While most Tufts students were sitting at home over winter break, 19 undergraduates, seven graduate students, and two faculty members traveled to Cuba for nine days of community service and education.
The trip, sponsored by the Latino Center, marked the second time that the University has given students an opportunity to visit the communist country.
The most significant difference between this year's and last year's trip was the expanded access to all areas of Cuban society. Last year, Tufts students had some contact with Cuban government officials, but were restricted from visiting schools. Between trips, Professor Claudia Kaiser-Lenoir of the Romance Languages Department, who co-led the trip with Latino Center Director Rub?©n Salinas-Stern, discovered a service organization called Proyecto Espiral.
Proyecto Espiral, which is directed in Cuba by Rodrigo Gonzalez, a researcher at the University of Havana, allowed the students to visit an elementary school, a secondary school, a family clinic, and a daycare center. According to Salinas-Stern, "we didn't have that access last year."
The expanded contact increased the students' opportunities to both learn from and help the Cuban community. This year's trip, Salinas-Stern said, was "more intensive, more educational than the first trip."
Students met with Cubans of "relatively their own age" to discuss sex, religion, politics, AIDS, and abortion. During the discussions, no limits were placed on what either side said, and government was openly debated. "It wasn't like we were censored at all," Salinas-Stern said.
As senior Angie Brice explained, contact with Cuban students was an important aspect of the trip. Normally, students, "only hear from the American side."
Visits to schools and doctors offices were followed by community service projects at the establishments, and included helping with gardening and building projects at the schools. Participants also donated laptops and computer supplies to Cuban schools, an opportunity not available last year.
The primary focus of the trip was education for Tufts students about Cuban society and its way of life. The majority of the students had never been to the country. Professor Richard Levins from the Harvard School of Public Health was invited to speak to the students before they left to prepare them for their educational undertaking.
Through the partnership with Proyecto Espiral, the students were able to learn through first hand experience supplemented by lectures. "[The students] learned... about agriculture by lectures but also by spending time in a small farm; about medicine by a general introduction but also by visiting family doctors' clinics; about culture by visiting artists and seeing the artistic production of community groups," Kaiser-Lenoir said.
The students' reasons for participating were generally the same. Because permits are difficult to obtain, senior Dianna Darsney said, the trip was "an opportunity that I won't have at any other time."
According to senior Veenita Kaushik, the trip was a "rare opportunity... to sort through all the stereotypes."
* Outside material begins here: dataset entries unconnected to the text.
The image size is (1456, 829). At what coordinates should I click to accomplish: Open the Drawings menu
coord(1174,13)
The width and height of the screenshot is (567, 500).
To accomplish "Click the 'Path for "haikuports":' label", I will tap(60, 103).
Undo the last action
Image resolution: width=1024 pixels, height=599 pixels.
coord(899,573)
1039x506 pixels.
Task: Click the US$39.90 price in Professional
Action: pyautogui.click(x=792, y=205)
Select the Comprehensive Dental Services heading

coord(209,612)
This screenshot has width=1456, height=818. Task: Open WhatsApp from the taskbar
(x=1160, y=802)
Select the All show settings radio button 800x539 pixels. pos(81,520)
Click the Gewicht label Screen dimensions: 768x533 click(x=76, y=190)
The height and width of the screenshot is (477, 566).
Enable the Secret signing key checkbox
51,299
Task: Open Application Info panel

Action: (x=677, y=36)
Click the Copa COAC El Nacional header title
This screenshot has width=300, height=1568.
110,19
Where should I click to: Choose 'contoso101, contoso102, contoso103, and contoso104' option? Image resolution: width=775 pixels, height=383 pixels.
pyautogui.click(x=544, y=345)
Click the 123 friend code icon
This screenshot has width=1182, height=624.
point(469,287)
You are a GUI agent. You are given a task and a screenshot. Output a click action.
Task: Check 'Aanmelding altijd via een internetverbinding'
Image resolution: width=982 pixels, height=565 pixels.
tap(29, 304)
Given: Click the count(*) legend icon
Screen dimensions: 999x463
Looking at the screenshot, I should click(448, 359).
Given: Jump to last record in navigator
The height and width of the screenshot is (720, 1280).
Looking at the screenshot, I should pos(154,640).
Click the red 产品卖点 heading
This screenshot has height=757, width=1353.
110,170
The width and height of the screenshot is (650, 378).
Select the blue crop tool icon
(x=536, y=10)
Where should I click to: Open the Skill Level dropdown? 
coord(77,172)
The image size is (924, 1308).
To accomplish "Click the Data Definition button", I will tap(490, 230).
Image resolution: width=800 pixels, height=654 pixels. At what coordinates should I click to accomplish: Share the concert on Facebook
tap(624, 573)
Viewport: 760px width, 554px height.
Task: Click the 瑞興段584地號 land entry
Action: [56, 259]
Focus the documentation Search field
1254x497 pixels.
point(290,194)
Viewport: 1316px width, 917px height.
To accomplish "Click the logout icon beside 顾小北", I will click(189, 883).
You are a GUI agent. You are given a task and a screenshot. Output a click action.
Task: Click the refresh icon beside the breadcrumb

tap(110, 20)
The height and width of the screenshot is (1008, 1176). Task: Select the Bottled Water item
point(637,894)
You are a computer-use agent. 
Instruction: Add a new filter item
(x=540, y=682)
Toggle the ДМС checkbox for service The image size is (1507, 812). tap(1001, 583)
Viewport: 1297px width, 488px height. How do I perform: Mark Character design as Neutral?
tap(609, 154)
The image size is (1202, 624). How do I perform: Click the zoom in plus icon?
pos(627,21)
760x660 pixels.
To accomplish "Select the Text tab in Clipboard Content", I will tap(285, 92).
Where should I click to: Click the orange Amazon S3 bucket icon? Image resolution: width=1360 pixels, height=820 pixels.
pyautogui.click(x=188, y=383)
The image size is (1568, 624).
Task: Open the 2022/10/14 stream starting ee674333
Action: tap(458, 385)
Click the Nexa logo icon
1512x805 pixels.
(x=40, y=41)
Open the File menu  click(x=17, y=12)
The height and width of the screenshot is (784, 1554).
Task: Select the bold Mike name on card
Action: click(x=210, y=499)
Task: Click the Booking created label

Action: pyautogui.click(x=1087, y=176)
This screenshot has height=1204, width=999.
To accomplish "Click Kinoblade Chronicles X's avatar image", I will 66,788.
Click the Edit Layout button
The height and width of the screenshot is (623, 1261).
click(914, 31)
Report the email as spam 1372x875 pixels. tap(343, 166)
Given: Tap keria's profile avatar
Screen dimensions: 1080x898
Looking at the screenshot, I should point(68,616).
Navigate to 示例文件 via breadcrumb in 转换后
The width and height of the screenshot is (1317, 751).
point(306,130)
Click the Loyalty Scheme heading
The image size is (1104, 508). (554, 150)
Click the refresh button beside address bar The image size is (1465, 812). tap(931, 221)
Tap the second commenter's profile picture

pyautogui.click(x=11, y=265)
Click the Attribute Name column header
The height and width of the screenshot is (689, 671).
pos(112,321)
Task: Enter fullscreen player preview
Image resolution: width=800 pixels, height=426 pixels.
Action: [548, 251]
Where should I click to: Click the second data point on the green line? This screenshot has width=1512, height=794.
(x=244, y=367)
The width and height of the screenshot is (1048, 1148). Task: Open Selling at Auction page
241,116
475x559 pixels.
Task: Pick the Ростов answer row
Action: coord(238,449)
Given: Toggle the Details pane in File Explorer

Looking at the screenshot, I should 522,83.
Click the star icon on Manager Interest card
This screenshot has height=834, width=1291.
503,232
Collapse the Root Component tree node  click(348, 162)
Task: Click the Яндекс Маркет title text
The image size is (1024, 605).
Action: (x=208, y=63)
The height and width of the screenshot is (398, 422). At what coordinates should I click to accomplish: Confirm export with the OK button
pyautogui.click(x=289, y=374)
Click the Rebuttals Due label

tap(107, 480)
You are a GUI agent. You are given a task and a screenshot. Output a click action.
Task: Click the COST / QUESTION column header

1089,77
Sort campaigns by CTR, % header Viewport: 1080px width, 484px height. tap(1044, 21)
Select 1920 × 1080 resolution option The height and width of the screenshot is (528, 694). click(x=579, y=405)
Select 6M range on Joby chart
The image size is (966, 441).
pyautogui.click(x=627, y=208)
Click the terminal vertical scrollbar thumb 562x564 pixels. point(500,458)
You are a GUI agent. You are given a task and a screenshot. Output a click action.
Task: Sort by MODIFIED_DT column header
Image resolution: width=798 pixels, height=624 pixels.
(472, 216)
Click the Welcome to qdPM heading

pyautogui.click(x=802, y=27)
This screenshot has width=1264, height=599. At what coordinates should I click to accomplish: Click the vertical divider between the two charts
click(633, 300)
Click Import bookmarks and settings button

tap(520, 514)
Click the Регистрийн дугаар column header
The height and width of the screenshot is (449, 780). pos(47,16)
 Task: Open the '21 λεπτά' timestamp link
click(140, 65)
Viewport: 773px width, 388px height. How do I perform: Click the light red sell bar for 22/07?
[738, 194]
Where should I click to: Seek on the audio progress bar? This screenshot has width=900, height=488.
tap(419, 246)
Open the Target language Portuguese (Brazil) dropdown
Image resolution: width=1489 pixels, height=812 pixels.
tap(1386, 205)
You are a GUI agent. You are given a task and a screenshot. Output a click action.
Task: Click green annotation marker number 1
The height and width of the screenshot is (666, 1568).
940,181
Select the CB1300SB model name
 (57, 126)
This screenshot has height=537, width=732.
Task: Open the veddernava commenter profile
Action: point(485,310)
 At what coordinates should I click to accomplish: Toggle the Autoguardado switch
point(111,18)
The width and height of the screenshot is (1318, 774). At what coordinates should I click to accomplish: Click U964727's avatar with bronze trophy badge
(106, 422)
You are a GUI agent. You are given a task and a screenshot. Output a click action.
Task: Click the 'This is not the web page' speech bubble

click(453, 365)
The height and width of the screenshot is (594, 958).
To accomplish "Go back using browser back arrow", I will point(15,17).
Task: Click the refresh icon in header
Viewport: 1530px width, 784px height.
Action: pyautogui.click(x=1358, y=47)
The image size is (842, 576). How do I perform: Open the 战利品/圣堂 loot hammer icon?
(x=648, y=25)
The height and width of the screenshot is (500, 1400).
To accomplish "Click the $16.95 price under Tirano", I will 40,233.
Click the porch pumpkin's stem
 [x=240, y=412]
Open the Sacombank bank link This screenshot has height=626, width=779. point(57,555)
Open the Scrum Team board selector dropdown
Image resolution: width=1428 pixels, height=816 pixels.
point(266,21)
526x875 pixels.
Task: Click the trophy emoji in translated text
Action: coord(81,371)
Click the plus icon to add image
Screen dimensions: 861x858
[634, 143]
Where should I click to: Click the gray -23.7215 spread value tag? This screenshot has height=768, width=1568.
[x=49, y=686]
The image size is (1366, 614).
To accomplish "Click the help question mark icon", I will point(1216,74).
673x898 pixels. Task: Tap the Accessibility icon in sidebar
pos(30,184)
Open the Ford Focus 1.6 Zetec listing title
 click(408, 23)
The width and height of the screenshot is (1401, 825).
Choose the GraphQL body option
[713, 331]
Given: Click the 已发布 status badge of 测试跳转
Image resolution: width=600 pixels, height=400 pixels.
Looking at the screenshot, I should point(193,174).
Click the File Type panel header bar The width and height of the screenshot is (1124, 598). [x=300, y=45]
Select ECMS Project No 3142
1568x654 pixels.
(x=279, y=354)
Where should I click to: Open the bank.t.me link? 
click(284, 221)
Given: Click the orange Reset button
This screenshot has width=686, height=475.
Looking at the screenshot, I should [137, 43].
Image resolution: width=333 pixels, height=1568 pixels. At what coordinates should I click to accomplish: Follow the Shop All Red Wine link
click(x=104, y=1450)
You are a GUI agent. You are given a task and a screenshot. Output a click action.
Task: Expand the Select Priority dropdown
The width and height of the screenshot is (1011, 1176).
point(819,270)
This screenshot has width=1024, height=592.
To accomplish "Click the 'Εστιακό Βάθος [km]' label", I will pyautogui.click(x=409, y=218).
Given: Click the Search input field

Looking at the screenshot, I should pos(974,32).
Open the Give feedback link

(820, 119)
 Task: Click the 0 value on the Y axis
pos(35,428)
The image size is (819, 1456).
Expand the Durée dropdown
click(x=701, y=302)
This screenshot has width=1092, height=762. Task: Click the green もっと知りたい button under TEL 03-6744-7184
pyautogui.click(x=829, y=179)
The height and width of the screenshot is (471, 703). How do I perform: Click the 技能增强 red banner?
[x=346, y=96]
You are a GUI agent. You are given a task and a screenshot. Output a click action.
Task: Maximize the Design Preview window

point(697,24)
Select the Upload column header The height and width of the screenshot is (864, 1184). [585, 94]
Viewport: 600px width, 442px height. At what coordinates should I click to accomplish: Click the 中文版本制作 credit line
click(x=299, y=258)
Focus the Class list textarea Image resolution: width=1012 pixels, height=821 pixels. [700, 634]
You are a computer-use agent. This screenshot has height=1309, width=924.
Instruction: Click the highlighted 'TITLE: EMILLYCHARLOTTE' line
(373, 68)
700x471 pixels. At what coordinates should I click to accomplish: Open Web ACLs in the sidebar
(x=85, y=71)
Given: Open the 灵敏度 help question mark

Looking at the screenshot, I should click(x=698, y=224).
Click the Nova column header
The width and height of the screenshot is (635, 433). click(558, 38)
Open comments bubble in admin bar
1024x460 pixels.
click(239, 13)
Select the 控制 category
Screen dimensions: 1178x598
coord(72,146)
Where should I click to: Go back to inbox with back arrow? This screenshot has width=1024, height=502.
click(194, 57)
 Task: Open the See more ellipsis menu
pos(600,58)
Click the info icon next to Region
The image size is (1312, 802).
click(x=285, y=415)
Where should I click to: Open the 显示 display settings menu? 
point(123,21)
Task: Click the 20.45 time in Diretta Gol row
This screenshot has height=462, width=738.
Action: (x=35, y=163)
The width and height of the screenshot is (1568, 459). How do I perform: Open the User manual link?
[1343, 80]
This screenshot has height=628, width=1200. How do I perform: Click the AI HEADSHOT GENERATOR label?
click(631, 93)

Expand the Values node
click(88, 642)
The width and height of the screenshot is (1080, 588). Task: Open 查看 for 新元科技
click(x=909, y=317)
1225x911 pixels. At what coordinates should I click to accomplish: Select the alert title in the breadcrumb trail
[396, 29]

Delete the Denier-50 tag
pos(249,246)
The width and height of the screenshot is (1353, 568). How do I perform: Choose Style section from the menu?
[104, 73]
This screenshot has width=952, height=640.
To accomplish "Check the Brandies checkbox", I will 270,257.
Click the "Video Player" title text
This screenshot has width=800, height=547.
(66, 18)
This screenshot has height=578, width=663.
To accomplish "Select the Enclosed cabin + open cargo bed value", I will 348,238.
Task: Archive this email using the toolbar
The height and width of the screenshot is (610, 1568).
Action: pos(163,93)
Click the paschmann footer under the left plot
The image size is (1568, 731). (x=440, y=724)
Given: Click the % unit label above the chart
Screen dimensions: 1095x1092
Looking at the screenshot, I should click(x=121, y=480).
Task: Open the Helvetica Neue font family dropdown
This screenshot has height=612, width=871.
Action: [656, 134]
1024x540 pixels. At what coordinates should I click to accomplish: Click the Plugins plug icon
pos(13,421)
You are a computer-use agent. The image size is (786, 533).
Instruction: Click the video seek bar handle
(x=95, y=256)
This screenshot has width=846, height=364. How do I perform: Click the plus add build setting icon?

The students' lack of understanding about Cuba reflects a broader ignorance of Cuban culture said Kaiser-Lenoir. "Because of the long standing US embargo against Cuba, people in this country are, in fact, pretty much 'embargoed' as well in terms of any real, balanced, unprejudiced knowledge about that society," Kaiser-Lenoir said.
Kaiser-Lenoir believes that Cuba's "social laboratory" of public services such as healthcare, education, and environmental conservation make the island a tremendous attraction for students and researchers. "Across schools at Tufts, I have found not just high interest in exposing students to various aspects of Cuba, but on-going involvement of students and faculty in projects there," he said.
Students at Tufts are able to obtain educational visas to visit Cuba thanks to a license held by the University, and Salinas-Stern in particular. Students outside of the two Latino Center groups have used the license, including a handful this winter break.
The license, which is granted by the Office of Foreign Assets Control in the US Treasury Department, expires this August; and Salinas-Stern is concerned about the success of the renewal process. "The US has been really messing around with Cubans who want visas," Salinas-Stern said. Nevertheless, he is optimistic about trips in the future, ideally for some type of credit.
Even with all of their appointments and programs, the students managed to squeeze in some recreation. According to Salinas-Stern, at the end of the trip, the group took over a discoth??que, and invited the Cuban students, the bus drivers and their wives, and Tufts alumni who were in Cuba at the time. On their second to last day in Cuba, the students were allowed to spend two hours at the beach.
All of the participating students expressed a tremendous satisfaction in the organization and focus of the trip. The only complaints were about the short length of the trip. "A week was a tease," sophomore Eric Paskowski said.
The students will meet as a group in the upcoming weeks to discuss a means of sharing their new knowledge with the Tufts community.